8. Nagarkirtan (2017)

Director: Kaushik Ganguly

Bengali director Kaushik Ganguly’s film, about a trans woman named Puti (Riddhi Sen) and a flute player named Madhu (Ritwick Chakraborty), explores the alienation that the trans community faces. Puti’s desire to have sex reassignment surgery is made more difficult by financial obstacles in a cruel society where trans people are frequently marginalised, shunned, or exploited. A new gender identity is still unattainable. Ganguly’s respectful, humane treatment of the ‘kinnar’ community (also known as the ‘hijra,’ though that term is now frequently viewed as derogatory) using a non-linear structure and flashbacks amplifies a third gender history that dates back thousands of years and is connected to both Hinduism and Islam. In addition to connecting to Ganguly’s recurrent interests in sexuality and gender throughout an eclectic body of work, Nagarkirtan is a regional work that is significant in mapping the complex struggles faced by transgender people and communities in India today.

9. Moothon (2019)

Director: Geethu Mohandas

Popular film genres frequently evoke a feeling of familiarity, but they also present a chance to break the rules.
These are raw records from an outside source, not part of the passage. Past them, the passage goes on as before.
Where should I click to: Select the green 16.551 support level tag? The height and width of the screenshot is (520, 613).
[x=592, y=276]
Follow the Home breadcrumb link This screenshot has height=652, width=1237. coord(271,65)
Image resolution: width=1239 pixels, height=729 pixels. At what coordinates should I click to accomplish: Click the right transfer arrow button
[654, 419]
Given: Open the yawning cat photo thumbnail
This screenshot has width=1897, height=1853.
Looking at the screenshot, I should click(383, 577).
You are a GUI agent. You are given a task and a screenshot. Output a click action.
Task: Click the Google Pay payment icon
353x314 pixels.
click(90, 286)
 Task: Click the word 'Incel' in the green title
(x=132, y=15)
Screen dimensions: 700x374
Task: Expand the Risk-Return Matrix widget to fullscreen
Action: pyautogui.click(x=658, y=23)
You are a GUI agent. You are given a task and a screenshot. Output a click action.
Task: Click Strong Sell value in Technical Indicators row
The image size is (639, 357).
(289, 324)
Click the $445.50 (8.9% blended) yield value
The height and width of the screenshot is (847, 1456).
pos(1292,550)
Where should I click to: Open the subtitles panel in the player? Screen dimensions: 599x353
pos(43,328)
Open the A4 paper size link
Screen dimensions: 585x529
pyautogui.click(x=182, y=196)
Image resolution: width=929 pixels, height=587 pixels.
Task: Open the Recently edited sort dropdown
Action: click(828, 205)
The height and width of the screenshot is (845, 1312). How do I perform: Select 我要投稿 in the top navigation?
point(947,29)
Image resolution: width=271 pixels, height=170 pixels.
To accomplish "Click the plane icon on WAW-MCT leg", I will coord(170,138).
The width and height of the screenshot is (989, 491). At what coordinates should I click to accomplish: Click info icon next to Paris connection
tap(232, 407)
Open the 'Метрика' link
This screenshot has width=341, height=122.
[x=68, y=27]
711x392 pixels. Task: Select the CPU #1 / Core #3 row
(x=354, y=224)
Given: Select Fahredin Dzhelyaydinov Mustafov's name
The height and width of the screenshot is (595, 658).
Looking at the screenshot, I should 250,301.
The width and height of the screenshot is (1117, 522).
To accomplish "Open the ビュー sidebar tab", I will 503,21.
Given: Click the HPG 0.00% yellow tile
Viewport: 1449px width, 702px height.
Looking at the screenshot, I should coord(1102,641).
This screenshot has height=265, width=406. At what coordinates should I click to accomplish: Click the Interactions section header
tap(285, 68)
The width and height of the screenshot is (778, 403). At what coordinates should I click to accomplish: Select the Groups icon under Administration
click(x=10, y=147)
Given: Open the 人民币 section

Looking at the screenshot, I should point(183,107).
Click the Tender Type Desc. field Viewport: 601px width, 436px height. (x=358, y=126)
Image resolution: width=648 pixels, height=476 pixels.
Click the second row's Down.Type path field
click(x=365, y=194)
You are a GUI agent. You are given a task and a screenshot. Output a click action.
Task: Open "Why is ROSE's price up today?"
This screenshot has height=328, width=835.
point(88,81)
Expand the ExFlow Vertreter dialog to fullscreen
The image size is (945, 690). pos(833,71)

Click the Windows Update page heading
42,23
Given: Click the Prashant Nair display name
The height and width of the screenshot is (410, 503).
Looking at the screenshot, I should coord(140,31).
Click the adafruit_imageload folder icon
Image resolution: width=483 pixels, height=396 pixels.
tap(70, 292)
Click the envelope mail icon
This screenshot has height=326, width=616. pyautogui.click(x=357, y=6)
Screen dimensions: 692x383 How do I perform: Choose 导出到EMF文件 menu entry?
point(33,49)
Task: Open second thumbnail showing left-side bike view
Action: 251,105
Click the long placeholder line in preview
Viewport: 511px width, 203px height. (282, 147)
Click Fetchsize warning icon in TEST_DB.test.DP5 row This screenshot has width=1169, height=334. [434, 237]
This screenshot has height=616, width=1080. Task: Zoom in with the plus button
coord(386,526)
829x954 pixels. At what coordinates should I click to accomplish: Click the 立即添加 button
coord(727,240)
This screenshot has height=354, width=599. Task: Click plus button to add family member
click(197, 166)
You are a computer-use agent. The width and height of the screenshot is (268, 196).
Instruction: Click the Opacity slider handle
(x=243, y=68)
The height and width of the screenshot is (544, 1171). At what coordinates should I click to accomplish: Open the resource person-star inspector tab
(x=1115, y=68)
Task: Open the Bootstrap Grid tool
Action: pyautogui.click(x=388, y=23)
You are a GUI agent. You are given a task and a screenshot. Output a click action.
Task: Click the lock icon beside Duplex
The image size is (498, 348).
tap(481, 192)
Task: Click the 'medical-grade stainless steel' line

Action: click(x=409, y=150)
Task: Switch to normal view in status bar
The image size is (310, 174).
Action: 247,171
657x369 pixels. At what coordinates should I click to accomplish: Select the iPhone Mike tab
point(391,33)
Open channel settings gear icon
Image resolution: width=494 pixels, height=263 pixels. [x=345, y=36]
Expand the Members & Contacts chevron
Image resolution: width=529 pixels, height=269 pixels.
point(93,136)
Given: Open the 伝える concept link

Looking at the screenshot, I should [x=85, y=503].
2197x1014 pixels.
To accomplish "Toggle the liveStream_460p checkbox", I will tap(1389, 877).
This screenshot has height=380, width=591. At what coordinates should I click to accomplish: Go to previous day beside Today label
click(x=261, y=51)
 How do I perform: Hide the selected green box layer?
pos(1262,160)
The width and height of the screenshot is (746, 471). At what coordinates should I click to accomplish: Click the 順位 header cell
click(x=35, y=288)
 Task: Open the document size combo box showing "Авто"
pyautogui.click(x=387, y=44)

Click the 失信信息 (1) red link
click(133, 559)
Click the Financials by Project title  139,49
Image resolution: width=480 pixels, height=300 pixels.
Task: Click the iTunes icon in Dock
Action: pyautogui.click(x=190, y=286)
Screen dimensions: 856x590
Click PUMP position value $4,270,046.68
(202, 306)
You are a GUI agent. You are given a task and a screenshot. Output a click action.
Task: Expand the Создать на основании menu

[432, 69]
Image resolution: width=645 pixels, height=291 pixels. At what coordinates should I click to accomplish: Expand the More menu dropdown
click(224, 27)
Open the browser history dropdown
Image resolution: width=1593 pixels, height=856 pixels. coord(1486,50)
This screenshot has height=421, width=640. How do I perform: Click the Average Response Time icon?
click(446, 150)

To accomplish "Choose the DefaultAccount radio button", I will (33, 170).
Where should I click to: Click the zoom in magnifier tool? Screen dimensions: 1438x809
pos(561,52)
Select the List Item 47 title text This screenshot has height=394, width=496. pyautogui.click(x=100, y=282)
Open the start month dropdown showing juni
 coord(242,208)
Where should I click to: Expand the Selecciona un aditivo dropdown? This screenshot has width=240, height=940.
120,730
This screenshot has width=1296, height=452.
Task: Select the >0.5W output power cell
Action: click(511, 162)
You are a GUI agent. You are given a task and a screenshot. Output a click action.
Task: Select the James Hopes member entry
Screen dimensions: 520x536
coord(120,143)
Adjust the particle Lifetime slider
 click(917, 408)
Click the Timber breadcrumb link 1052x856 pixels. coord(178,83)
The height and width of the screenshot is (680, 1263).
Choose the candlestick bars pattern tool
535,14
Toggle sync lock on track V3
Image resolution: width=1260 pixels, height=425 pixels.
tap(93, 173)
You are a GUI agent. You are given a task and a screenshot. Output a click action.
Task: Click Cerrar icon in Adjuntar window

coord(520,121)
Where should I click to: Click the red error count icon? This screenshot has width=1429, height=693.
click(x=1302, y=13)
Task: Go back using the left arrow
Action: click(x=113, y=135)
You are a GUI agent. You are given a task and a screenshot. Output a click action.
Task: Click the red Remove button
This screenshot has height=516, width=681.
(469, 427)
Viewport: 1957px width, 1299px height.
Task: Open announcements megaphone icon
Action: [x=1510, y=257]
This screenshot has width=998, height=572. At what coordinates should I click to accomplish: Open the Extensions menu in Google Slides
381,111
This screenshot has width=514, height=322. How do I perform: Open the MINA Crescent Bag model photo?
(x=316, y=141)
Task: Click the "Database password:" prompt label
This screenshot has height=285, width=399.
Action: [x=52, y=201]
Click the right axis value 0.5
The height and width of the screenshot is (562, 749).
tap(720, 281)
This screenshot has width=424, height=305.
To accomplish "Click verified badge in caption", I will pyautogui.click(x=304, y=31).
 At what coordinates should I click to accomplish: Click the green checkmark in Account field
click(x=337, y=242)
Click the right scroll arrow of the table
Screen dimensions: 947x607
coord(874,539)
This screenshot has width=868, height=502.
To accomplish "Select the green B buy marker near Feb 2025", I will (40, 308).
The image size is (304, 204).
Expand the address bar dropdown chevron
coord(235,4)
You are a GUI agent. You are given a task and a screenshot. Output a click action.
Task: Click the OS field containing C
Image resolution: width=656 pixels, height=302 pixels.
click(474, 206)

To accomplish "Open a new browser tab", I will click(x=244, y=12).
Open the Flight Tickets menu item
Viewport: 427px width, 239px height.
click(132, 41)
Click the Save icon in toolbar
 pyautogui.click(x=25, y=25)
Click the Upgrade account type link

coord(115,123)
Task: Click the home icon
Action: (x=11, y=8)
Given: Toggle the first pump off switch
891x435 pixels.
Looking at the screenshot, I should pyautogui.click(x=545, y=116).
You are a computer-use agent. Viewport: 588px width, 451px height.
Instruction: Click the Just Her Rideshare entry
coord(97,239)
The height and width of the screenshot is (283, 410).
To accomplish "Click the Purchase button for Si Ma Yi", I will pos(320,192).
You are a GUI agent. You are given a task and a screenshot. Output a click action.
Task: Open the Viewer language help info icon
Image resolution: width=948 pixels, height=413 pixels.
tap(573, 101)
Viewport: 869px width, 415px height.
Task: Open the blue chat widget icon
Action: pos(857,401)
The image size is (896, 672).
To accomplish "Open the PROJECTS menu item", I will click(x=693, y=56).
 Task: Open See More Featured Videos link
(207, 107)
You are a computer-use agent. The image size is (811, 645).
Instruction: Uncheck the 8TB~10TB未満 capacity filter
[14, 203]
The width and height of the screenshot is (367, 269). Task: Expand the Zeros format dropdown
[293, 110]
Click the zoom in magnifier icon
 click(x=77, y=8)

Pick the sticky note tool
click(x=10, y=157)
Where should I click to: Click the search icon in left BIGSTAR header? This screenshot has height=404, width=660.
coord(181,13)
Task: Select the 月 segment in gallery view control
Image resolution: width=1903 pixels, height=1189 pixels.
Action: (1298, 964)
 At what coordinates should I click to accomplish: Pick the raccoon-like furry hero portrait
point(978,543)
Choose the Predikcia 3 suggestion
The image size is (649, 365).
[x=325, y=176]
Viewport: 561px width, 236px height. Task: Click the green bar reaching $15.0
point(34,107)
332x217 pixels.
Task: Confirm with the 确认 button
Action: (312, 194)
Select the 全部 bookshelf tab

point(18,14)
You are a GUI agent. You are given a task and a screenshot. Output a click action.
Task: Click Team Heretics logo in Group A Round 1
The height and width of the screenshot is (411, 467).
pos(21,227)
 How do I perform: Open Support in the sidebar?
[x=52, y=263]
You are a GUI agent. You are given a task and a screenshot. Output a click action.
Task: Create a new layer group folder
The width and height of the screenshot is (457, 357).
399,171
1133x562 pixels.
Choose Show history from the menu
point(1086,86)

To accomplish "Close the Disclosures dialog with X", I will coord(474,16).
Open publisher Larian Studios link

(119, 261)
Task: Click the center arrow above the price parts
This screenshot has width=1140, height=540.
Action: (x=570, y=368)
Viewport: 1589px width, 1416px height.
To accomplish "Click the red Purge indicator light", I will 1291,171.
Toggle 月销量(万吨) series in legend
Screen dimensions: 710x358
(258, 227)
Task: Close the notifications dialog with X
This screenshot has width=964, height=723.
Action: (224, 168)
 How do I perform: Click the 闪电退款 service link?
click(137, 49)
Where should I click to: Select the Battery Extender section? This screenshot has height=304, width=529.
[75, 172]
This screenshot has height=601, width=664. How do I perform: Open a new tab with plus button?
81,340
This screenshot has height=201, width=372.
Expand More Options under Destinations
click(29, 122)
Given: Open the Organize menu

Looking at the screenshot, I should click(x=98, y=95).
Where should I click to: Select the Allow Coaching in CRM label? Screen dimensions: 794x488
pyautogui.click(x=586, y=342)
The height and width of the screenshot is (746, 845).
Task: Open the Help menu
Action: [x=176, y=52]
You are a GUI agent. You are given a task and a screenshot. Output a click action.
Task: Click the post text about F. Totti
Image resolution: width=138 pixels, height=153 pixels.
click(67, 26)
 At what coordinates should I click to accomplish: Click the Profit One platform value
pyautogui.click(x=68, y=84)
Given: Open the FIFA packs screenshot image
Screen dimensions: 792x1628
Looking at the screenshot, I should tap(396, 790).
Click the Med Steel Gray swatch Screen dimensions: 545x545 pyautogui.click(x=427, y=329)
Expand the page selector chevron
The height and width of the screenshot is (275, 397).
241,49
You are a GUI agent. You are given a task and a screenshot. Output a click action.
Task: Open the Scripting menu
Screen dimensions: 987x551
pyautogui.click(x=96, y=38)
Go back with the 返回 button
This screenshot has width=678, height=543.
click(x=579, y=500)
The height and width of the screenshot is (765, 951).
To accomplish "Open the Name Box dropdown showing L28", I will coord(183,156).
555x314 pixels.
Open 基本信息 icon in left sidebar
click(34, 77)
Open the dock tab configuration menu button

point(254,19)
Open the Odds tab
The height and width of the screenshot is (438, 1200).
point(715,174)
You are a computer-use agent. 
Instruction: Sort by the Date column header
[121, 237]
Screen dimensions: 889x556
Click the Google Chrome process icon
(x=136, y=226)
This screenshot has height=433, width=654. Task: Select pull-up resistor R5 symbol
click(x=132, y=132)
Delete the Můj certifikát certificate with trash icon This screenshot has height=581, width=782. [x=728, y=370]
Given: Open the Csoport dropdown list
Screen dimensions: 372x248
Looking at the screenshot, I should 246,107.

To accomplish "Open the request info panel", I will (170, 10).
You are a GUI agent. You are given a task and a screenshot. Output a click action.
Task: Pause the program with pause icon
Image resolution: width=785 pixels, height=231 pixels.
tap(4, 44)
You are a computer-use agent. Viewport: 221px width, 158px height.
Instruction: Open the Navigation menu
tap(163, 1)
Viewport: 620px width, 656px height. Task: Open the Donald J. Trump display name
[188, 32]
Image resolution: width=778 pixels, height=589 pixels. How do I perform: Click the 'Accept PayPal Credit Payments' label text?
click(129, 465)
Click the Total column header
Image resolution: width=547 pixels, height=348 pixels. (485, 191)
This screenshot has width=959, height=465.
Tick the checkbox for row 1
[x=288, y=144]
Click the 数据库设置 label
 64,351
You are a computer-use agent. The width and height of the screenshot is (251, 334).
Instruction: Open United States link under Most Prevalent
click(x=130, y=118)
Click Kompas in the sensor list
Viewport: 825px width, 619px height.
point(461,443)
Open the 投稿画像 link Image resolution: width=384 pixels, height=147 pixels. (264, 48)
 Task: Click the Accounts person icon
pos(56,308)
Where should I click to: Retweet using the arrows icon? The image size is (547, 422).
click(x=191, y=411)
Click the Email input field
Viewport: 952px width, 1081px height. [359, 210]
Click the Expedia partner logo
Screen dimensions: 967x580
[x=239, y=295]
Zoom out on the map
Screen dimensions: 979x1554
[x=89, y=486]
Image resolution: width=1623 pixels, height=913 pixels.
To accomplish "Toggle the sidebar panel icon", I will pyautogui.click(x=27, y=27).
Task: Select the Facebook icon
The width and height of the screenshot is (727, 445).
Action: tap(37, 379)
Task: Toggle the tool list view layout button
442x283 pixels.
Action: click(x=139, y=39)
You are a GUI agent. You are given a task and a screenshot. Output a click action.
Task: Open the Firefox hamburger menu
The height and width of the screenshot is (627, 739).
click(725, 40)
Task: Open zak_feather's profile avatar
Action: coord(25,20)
By framing the main protagonist Akbar (Nivin Pauly) as bisexual, Moothon subverts traditional gender representations while still using the cliches of the gangster/crime genre.Director Geethu Mohandas portrays the queer romance with a tenderness that makes it universal, focusing on the friendship that develops between Akbar, a gangster, and Ameer, a gay man who is deaf (Roshan Mathew). The queering of the genre represents a genuine departure from the past because Indian gangster films are fixated on masculinity. The choice to cast Nivin Pauly, one of the biggest stars in south Indian cinema, as the main character makes this work all the more unusual. It had a significant impact on Moothon’s ability to reach a wider audience as well as on the notions of what it meant to be a contemporary star.

10. ‘Geeli Pucchi’ (2021)

Director: Neeraj Ghaywan

Neeraj Ghaywan, the director of the critically acclaimed debut movie Masaan (Crematorium, 2015), provided one of the best modern analyses of the caste system. More recently, his ‘Geeli Pucchi’ segment of the four-part anthology film Ajeeb Daastaans (Strange Stories) makes the argument that understanding caste is essential to understanding sexuality because the two are intertwined but infrequently depicted together on screen. In the narrative, a Dalit worker named Bharti (Konkona Sen Sharma) falls in love with a Brahmin data operator named Priya (Aditi Rao Hydari). But it quickly becomes clear that Priya values her caste over her queerness. The film by Ghaywan provides a stark commentary on the ways that caste influences many people’s decisions, even when doing so means repressing sexuality and love. Thus, a rigid system of discrimination is maintained.